Hello, Freunde der ZEIT,

die ZEIT ist eine freundliche ältere Dame und mag keine überreizten Debatten. Schnell ist sie zur Stelle und entspannt die verhärteten Fronten. Der Kapitalismus wird immer mehr frontal angegriffen. Dabei ist er das erfolgreichste Wirtschaftssystem aller Zeiten und wird seine Krisen mit Sicherheit überwinden. Das ist ja das Geheimnis seines Erfolgs, dass er durch Krisen immer stärker wird.

„Gewiss, die gesellschaftlichen Verwerfungen durch den finanzmarktgetriebenen, globalen Kapitalismus kann niemand leugnen, ebenso ihre sozialen Folgekosten. Doch simpler Plot und Fixierung auf die Negativbilanz verstellt das Verständnis für seine ungebrochene Akzeptanz.“

Was ist ein sinnvoller Erfolg? Wenn die ganze Welt in Gütern schwimmt, viele Menschen aber unter die Räder kommen?

Jeder Fortschritt muss bezahlt werden, ist das Credo der abendländischen Entwicklung. Wenn die Kosten die Vorteile überwiegen, kann es keinen nachhaltigen Erfolg geben. Wenn die Kosten in Form der Menschen- und Naturzerstörung jeden Fortschritt gefährden, ist das System krank.

Wie immer geht’s um erstarrte Strukturen, die von der fruchtbaren Zerstörung des Kapitalismus aufgepflügt werden. Wenn es den Menschen einigermaßen gut geht, sind sie selbstzufrieden und müssen zu neunen Ufern aufgescheucht werden. Unterwegs sein ist alles, das Ziel ist nichts. Der Kapitalismus ist ein permanenter

Unruheherd, um die Pilger ins Reich Gottes vorwärts zu peitschen. Stillstand ist Rückschritt, wachsen oder zugrunde gehen. (Alexander Cammann in der ZEIT)

Für den Verfasser gibt’s keine ernsthafte Alternative zum Kapitalismus.
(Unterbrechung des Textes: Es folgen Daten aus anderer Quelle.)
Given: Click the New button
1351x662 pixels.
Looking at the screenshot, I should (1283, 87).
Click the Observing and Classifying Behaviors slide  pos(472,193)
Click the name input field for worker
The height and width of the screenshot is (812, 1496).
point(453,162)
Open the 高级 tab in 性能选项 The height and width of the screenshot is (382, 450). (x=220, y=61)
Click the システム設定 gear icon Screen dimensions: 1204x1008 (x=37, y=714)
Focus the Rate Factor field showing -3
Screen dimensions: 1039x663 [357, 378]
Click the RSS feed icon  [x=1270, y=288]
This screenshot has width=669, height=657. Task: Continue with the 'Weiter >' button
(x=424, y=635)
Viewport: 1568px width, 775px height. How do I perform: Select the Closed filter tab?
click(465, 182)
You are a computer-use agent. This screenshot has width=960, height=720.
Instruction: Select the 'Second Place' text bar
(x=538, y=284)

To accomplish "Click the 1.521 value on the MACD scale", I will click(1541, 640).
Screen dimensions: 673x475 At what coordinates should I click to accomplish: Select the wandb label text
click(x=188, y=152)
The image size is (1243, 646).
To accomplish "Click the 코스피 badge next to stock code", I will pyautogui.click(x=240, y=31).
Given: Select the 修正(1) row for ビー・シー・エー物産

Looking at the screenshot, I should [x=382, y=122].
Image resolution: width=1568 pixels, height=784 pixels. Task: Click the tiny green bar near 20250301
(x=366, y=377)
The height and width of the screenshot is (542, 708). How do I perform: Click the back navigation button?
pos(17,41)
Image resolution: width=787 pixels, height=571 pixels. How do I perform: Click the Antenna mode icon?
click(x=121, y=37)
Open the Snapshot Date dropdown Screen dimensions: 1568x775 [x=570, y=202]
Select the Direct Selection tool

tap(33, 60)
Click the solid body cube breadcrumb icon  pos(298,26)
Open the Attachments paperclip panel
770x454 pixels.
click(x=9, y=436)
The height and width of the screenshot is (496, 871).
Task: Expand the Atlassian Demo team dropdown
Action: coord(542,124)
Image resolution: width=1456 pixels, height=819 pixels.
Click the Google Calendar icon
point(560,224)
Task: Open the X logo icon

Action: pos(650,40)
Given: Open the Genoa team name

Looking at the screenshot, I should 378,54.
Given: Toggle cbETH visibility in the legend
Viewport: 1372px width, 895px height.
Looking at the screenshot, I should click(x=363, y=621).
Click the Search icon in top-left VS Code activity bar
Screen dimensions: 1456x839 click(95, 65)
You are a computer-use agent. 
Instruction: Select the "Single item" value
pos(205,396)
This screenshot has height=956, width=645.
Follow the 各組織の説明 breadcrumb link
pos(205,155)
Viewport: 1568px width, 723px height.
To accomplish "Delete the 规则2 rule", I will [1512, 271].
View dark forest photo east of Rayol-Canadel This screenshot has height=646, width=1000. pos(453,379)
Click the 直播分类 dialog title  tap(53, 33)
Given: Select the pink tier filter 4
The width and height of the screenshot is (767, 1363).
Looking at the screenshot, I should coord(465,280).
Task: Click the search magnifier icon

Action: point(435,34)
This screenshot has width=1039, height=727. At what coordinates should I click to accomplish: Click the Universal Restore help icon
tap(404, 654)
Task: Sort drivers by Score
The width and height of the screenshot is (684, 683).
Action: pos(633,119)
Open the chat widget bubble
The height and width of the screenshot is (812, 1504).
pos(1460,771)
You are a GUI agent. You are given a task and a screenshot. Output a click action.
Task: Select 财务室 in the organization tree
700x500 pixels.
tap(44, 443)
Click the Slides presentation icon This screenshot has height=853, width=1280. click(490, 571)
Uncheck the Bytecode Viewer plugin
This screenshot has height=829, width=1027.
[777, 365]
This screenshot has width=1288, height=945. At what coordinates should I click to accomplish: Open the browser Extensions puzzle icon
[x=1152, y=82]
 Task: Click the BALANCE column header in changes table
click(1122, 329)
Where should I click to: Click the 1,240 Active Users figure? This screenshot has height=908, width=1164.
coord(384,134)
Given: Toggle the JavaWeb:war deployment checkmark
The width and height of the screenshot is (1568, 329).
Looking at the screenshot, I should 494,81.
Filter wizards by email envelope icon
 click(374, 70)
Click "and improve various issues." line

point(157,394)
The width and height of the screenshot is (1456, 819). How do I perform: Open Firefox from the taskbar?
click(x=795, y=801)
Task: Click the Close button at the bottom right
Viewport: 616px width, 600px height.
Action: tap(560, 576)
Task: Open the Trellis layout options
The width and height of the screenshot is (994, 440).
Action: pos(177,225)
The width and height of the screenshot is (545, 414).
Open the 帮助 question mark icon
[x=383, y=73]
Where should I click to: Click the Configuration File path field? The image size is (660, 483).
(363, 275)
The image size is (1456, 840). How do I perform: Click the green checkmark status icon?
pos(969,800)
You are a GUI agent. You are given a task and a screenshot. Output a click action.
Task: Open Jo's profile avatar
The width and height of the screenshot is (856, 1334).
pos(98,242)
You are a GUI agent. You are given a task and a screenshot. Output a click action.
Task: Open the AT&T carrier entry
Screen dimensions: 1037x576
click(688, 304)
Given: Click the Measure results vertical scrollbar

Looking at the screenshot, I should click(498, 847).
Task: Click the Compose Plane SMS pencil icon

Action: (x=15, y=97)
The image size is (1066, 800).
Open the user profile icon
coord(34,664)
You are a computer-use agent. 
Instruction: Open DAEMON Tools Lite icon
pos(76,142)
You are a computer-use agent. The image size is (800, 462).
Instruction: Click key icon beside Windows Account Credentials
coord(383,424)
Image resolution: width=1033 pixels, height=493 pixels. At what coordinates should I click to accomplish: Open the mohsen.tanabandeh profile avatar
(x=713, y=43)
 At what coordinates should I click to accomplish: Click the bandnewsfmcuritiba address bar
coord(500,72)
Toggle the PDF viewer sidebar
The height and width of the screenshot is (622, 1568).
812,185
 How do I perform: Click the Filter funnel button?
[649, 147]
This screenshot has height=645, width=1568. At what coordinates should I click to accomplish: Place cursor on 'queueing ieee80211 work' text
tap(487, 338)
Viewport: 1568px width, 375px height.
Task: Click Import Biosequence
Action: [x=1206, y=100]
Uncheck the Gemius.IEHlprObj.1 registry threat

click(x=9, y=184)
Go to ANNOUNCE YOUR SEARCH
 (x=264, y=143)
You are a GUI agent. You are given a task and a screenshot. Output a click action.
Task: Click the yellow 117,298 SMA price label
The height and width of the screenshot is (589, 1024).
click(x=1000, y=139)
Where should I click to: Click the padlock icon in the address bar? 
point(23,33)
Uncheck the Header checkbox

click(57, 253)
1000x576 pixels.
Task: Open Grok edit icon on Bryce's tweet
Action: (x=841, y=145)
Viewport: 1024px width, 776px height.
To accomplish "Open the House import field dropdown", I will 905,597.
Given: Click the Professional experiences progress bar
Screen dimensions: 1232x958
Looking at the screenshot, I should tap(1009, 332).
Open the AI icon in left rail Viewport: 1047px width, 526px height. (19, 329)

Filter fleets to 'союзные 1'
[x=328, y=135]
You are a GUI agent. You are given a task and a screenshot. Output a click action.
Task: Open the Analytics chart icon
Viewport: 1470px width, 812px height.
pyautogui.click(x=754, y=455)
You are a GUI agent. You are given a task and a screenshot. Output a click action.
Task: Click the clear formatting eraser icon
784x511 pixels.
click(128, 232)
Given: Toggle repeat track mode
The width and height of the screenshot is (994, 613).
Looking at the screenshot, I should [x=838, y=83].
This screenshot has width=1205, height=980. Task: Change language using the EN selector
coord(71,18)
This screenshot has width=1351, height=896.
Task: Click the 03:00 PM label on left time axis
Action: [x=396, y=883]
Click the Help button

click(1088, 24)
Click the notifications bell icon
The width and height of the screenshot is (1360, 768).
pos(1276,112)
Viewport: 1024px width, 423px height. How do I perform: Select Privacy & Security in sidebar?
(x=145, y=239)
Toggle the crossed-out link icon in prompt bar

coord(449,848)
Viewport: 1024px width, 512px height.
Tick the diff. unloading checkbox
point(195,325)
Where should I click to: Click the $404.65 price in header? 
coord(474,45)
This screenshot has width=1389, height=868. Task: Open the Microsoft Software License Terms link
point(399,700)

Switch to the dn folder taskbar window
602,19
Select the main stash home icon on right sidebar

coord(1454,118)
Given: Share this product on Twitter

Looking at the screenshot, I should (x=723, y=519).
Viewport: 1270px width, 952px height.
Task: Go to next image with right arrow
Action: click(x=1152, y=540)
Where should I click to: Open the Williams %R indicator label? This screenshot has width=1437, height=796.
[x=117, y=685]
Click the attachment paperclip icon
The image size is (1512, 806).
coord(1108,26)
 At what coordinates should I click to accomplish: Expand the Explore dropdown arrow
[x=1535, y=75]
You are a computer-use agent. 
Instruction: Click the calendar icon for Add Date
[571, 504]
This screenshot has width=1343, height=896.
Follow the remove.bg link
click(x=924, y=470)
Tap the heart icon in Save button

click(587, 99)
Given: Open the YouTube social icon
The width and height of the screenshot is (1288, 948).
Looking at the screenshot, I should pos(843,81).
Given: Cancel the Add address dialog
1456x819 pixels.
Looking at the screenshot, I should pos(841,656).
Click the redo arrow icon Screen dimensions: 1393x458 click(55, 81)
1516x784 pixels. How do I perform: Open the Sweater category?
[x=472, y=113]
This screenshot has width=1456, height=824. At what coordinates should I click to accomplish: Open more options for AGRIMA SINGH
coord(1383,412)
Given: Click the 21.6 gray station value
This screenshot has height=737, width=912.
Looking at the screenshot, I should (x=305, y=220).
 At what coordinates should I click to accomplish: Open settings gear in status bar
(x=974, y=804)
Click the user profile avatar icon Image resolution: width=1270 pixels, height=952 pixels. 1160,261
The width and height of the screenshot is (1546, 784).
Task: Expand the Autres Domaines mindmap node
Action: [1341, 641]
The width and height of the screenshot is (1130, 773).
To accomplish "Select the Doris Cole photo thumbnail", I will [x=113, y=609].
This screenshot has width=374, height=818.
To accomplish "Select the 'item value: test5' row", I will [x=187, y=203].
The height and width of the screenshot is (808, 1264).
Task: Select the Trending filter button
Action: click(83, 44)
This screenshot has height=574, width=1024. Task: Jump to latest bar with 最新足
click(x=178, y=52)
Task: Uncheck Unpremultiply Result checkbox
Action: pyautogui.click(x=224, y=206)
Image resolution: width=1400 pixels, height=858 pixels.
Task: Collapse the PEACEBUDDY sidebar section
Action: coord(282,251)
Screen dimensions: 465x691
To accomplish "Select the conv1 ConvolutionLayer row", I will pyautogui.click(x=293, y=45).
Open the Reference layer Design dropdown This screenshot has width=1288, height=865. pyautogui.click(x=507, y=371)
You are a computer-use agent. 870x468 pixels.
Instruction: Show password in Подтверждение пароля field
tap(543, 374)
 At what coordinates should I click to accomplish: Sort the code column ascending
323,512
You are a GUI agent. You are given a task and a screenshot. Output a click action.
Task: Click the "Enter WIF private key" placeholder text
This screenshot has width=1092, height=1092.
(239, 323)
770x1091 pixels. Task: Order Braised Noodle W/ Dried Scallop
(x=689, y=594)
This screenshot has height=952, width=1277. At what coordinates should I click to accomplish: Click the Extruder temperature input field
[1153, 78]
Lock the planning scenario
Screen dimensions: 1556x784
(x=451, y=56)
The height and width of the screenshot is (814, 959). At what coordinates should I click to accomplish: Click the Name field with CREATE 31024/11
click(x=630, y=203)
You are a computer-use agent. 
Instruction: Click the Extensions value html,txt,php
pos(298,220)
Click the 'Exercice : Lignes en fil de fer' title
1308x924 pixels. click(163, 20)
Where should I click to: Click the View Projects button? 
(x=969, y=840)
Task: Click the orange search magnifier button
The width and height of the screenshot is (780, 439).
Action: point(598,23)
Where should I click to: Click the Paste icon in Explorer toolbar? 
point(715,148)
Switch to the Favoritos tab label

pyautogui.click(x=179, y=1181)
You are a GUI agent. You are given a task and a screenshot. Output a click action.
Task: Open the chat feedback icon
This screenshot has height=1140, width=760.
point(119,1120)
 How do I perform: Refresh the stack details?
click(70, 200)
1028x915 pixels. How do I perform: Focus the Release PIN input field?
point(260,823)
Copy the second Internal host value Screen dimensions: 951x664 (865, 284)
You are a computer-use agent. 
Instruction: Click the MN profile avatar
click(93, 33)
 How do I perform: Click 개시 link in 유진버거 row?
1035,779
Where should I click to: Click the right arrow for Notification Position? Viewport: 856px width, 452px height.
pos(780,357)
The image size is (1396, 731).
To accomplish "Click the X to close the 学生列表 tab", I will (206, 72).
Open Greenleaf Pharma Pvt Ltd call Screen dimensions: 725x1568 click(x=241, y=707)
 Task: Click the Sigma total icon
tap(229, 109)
Insofern sollte man es mit der Kritik nicht übertreiben. Wenn man den Systembegriff weit nimmt, kann man alle Reformen als Erneuerungsbewegung des Systems verstehen. Selbst einen totalitären Sozialismus könnte man als Abkömmling des Kapitalismus bezeichnen. Nimmt man ihn aber so eng wie möglich, ist es ausgeschlossen, ihn zu verändern, ohne das Gehäuse zu zerbrechen.

In seiner langen Geschichte habe der Kapitalismus immer dazu gelernt. Das wird er auch weiterhin tun. Gewiss, aber ohne seine Grundprinzipien zu verändern?

„Wie stark die kapitalistische Moderne auch ist, verschwinden wird die Kritik an ihr niemals. Sie erhellt den ewigen Schatten, der moralisch auf dem Ganzen liegt. Denn der Erfolg des Kapitalismus beruht bekanntlich nicht nur, aber eben auch auf dem Egoismus zum Nachteil anderer.“ Ist es sicher, dass der Egoismus zum Nachteil anderer der wirkliche Erfolgsfaktor ist?

Bei Adam Smith gibt’s den Egoismus als treibendes Moment der Wirtschaft. Doch die vielen Egoismen werden durch die Unsichtbare Hand gezügelt und zum Gesamterfolg einer Gesellschaft zusammengefügt. Egoismus war das Motiv des Wettbewerbs, mit dem die nachkolonialen Westländer ohne obligate militärische Eingriffe ihre Dominanz in der Weltpolitik verstärken konnten.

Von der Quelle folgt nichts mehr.